Mjnews.id – Wali Kota Riyanda Putra bersama Ketua DPRD Susi Haryati, anggota DPRD, dan Tim TAPD Pemerintah Kota Sawahlunto berdiskusi dalam coffee morning membahas tindak lanjut defisit anggaran serta penyesuaian akibat efisiensi dana transfer dari pemerintah pusat, Senin 10 November 2025.
Pertemuan tersebut menjadi langkah konkret dalam memperkuat koordinasi eksekutif dan legislatif untuk merumuskan solusi terbaik menghadapi dinamika fiskal daerah.
Pesan Wali Kota Sawahlunto
Wali Kota Sawahlunto Riyanda Putra menegaskan bahwa menghadapi tantangan pemotongan dana transfer hanya dapat dilakukan melalui kemauan untuk belajar, memprioritaskan kepentingan publik, dan memperkuat kemampuan adaptasi terhadap kebijakan pusat.

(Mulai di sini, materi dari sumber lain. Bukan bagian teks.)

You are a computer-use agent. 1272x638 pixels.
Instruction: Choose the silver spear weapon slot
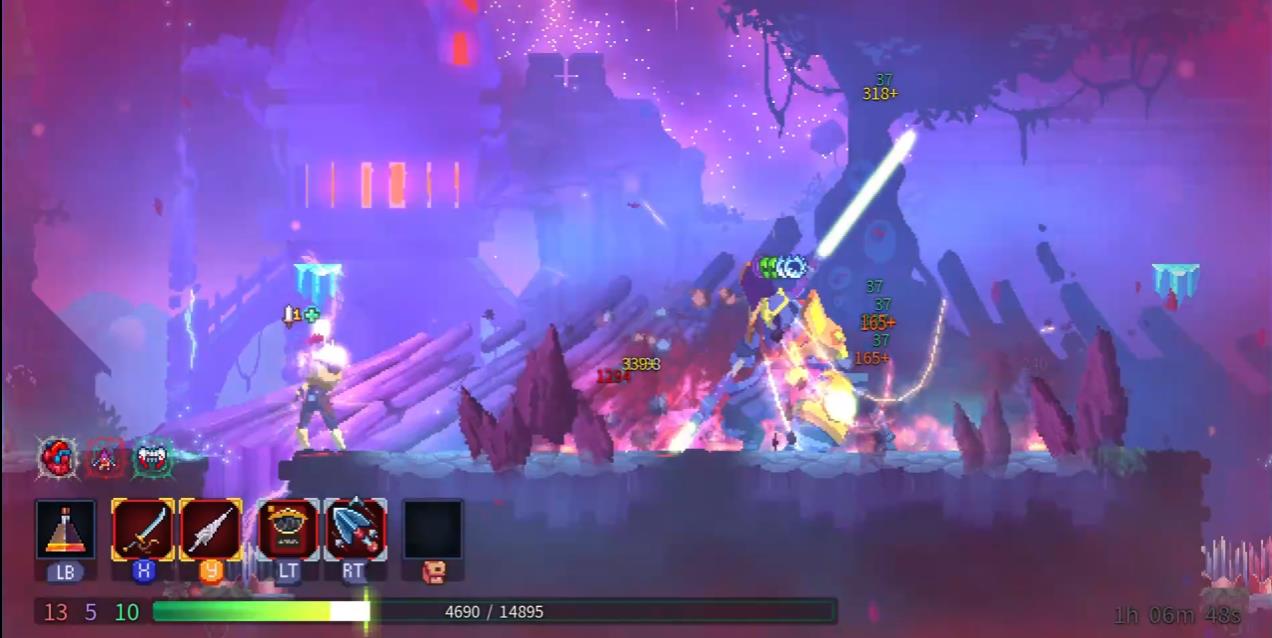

Ia menyampaikan bahwa sinergi eksekutif-legislatif harus diarahkan pada upaya memetakan potensi yang dapat mengisi kekurangan fiskal sehingga program prioritas tetap berjalan.
Pemerintah Kota Sawahlunto menegaskan, komitmen menjaga kolaborasi yang solid antara eksekutif dan legislatif agar adaptasi fiskal dapat dilakukan tepat waktu, terukur, dan tetap berorientasi pada pelayanan publik.
Ketua DPRD Susi Haryati menyambut positif proses pembahasan tersebut karena memberikan kejelasan informasi sekaligus memperkuat kesamaan langkah kedua lembaga dalam menyikapi perubahan kondisi keuangan daerah.